English | 简体中文
Route prompts by difficulty, not habit.
UncommonRoute is a local LLM router that sits between your client and your model provider. It sends easy requests to cheaper models, hard requests to stronger models, and keeps a fallback chain ready when the first choice fails.
Built for real tools like Codex, Claude Code, Cursor, the OpenAI SDK, and OpenClaw.
Held-out routing benchmark: 92.3% accuracy · Average routing latency: ~0.5ms · Simulated coding-session savings vs always-Opus: 67%
Quick Start · Connect Your Client · Agent Quick Reference · How Routing Works
Most AI tools send every request to the same model.
That is simple, but it is usually wasteful:
- "What is 2+2?" does not need the same model as "Design a fault-tolerant distributed database".
- Tool-heavy agent loops often spend most of their time on boring middle steps.
- Switching your whole workflow to the most expensive model is easy, but expensive.
UncommonRoute fixes that by making one local decision per request:
- Classify how difficult the request is.
- Pick a model for that difficulty and routing profile.
- Keep fallbacks ready if the upstream rejects or fails.
You keep one local endpoint. The router handles the model choice.
Your client
(Codex / Claude Code / Cursor / OpenAI SDK)
|
v
UncommonRoute
(runs on your machine)
|
v
Your upstream API
(Parallax / Commonstack / OpenAI / Ollama / vLLM / ...)
Examples: Parallax, Commonstack, OpenAI, Ollama, vLLM.
Important terms:
| Term | Plain-English meaning |
|---|---|
| Client | The thing you already use, like Codex or Claude Code |
| Upstream | The real model API that generates responses |
| Profile | A routing strategy like auto, eco, or premium |
| Tier | The difficulty bucket: SIMPLE, MEDIUM, COMPLEX, REASONING |
| Virtual model | A special model name like uncommon-route/auto that means "pick for me" |
The most important beginner fact: UncommonRoute does not host models.
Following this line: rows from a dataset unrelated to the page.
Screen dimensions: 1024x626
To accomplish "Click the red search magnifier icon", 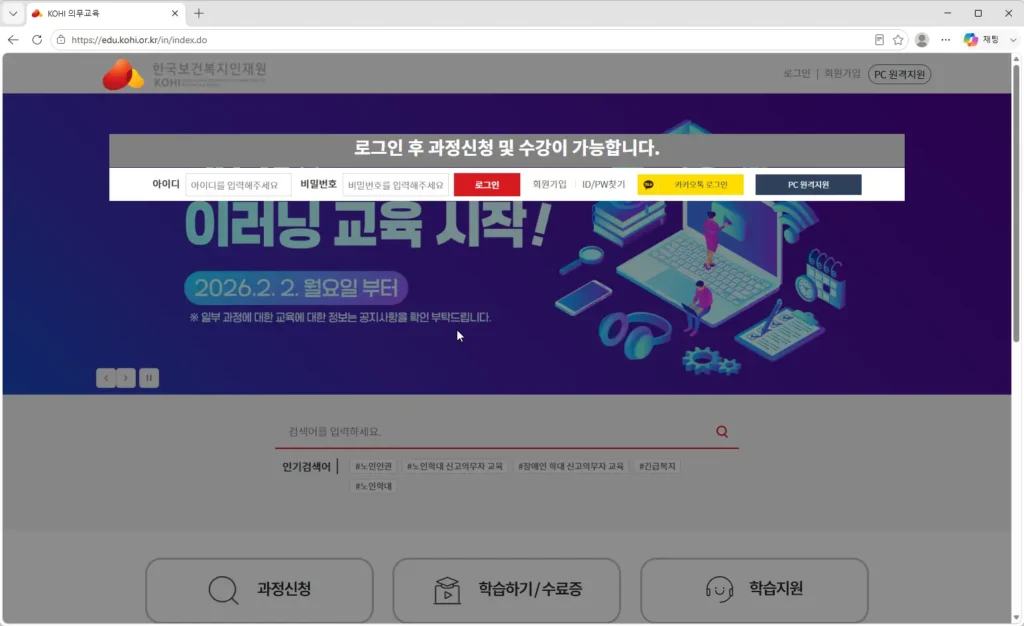I will coord(722,431).
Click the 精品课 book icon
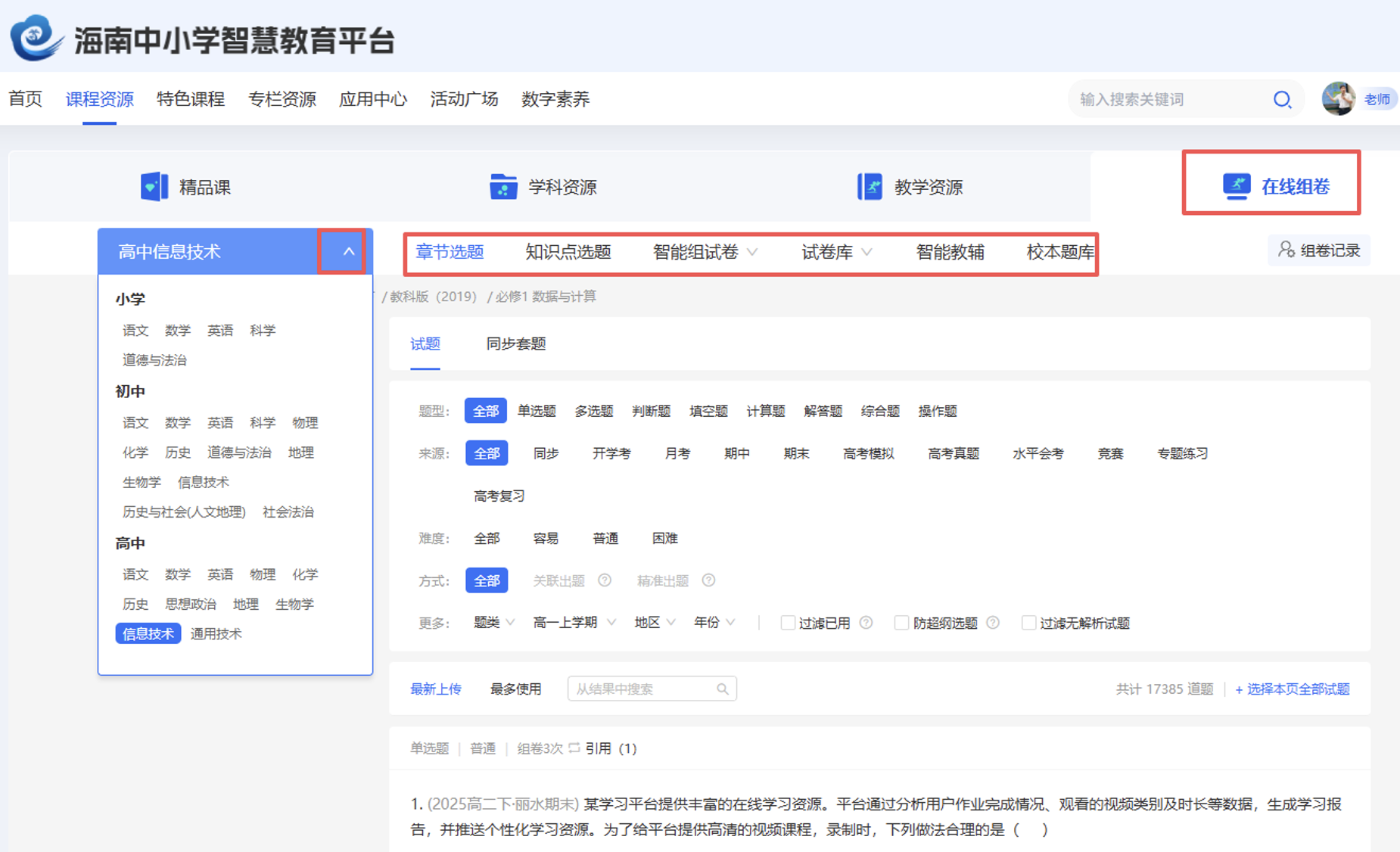 tap(154, 187)
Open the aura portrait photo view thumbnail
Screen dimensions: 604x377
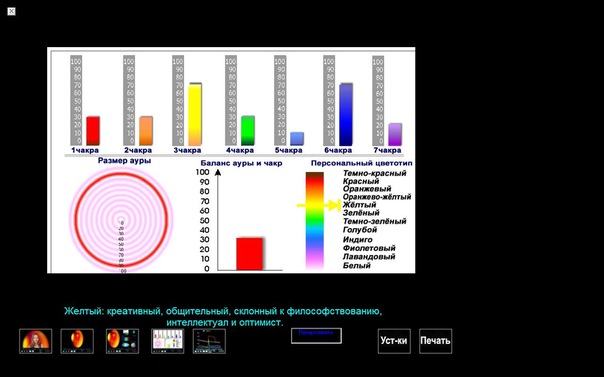tap(35, 341)
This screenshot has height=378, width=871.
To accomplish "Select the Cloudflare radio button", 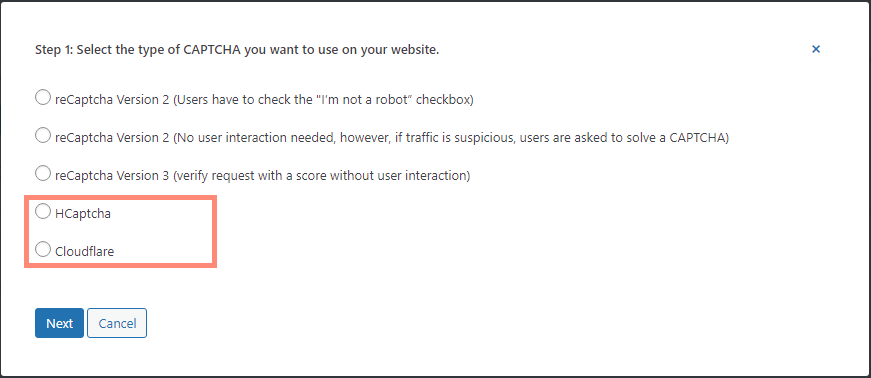I will tap(43, 250).
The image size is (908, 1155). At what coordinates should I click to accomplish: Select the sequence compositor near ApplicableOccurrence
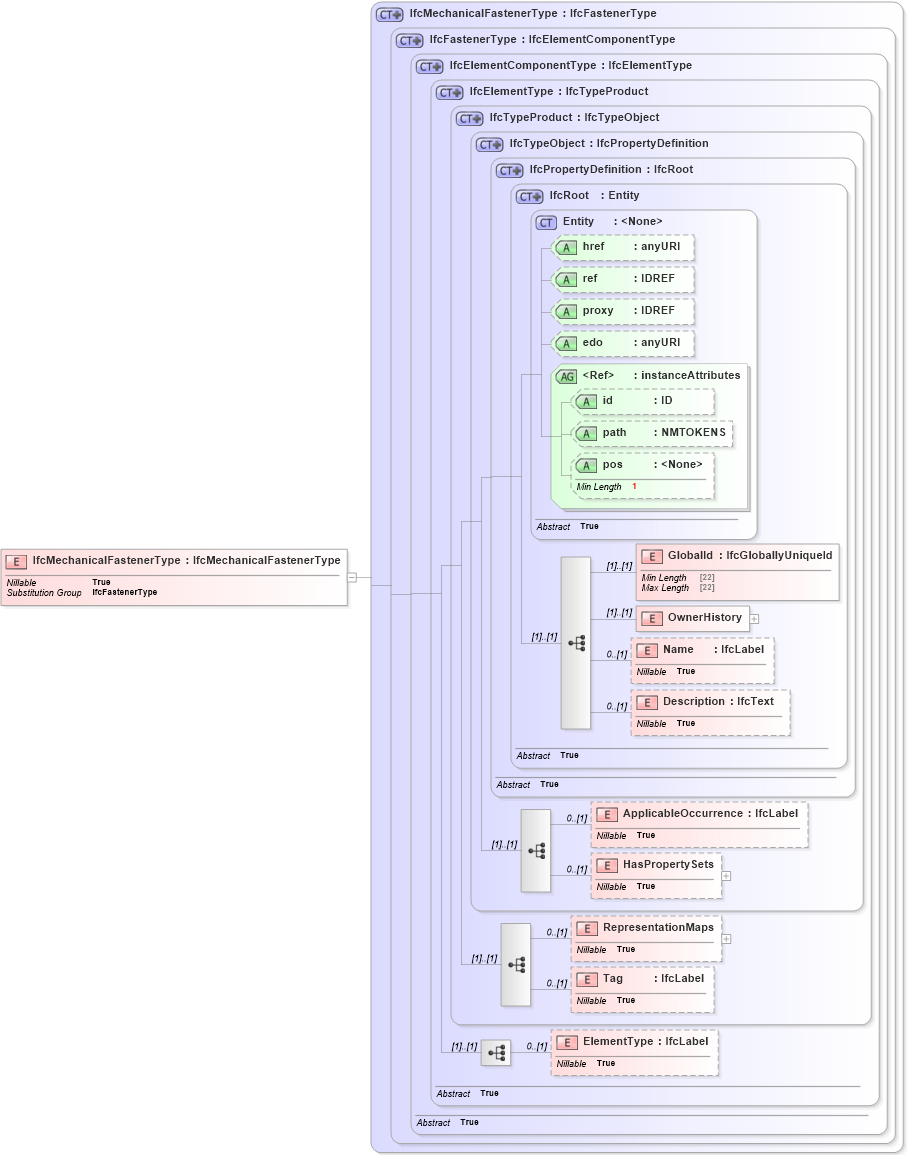pos(535,849)
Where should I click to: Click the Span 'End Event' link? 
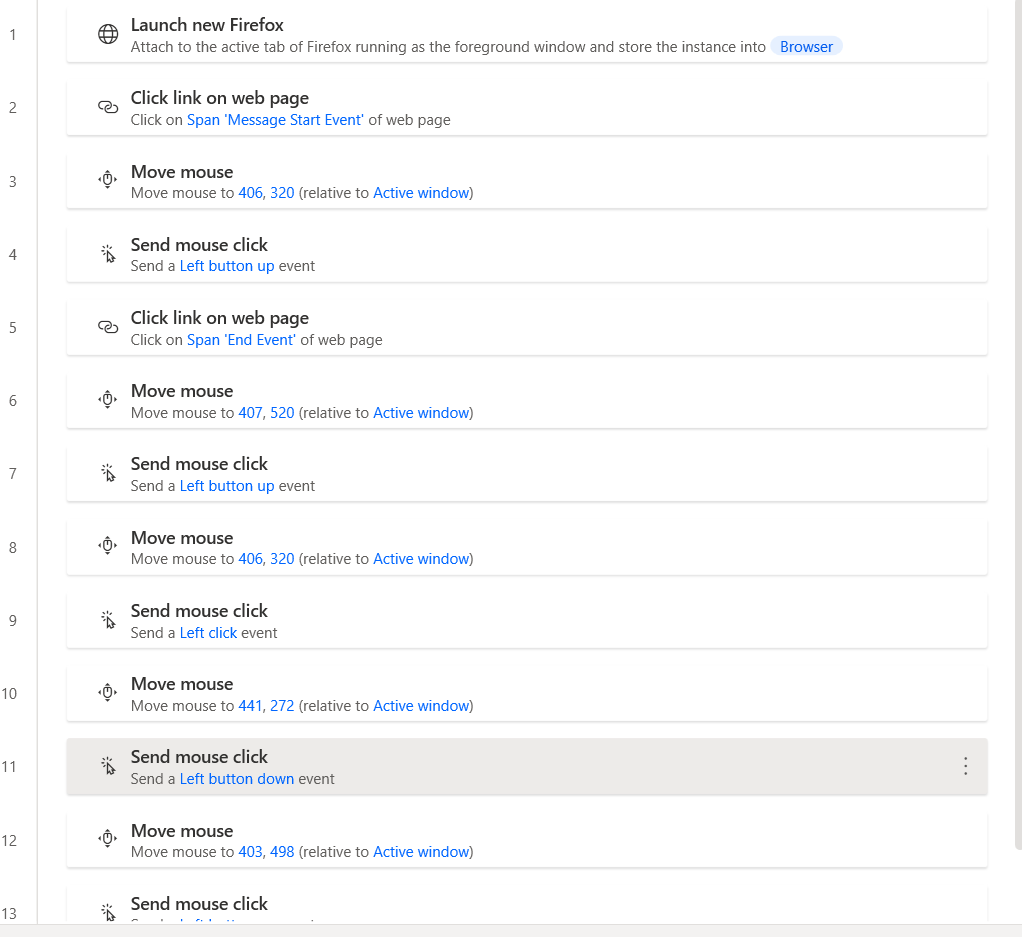pyautogui.click(x=241, y=340)
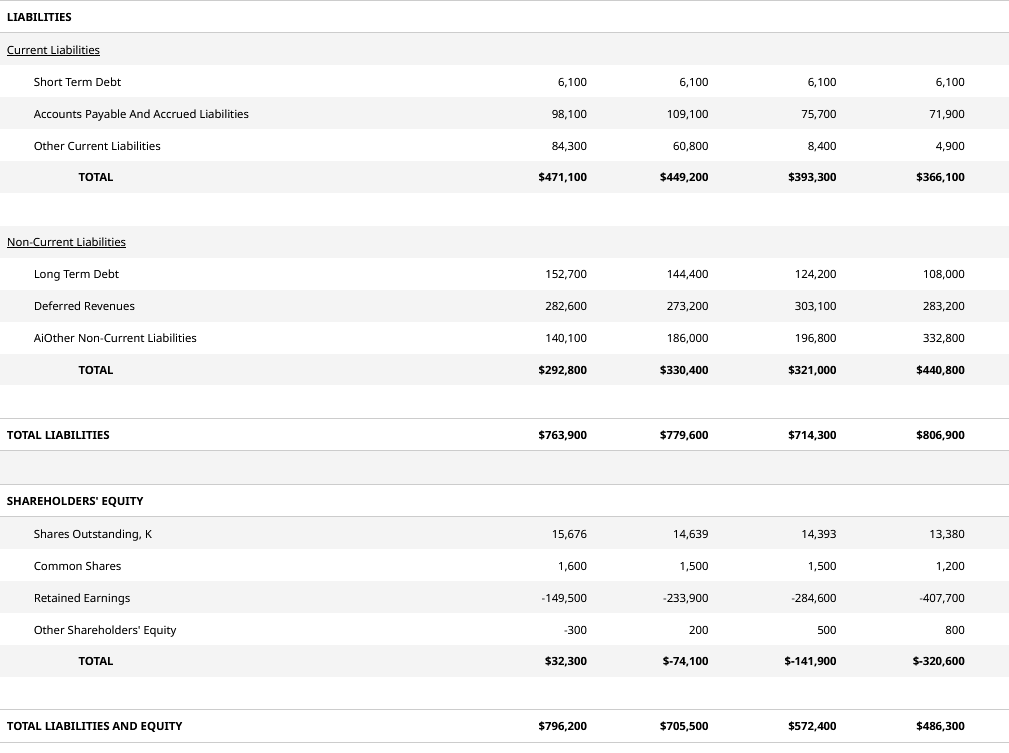This screenshot has height=753, width=1009.
Task: Select the Common Shares row label
Action: 77,566
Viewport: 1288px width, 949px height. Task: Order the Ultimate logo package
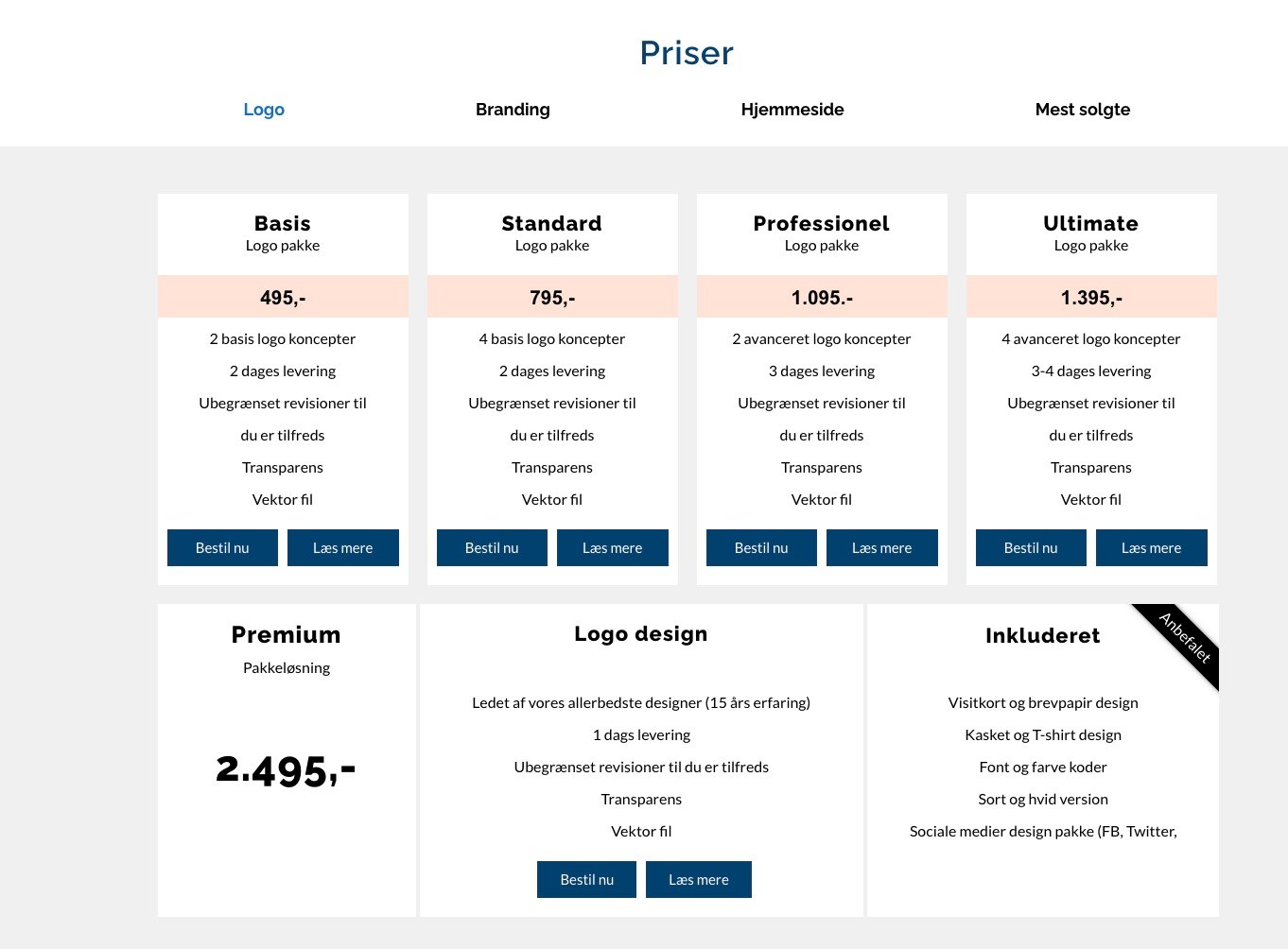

It routes requests to an upstream provider that you choose.
If you are brand new, follow these steps in order.
- Python 3.11 or newer
- A terminal
- For real chat responses: one upstream API
Good upstream choices:
- Commonstack if you want one key that can reach multiple providers
- OpenAI if you already use OpenAI directly
- Parallax / Ollama / vLLM if you want to route to a local OpenAI-compatible server
pip install uncommon-routeOr use the installer:
curl -fsSL https://anjieyang.github.io/uncommon-route/install | bashThis step does not need an API key.
uncommon-route route "write a Python function that validates email addresses"
uncommon-route debug "prove that sqrt(2) is irrational"What this proves:
- the package is installed
- the local classifier works
- the router can choose a tier and model
What this does not prove:
- your upstream is configured
- your client can talk through the proxy
Pick one example and export the environment variables.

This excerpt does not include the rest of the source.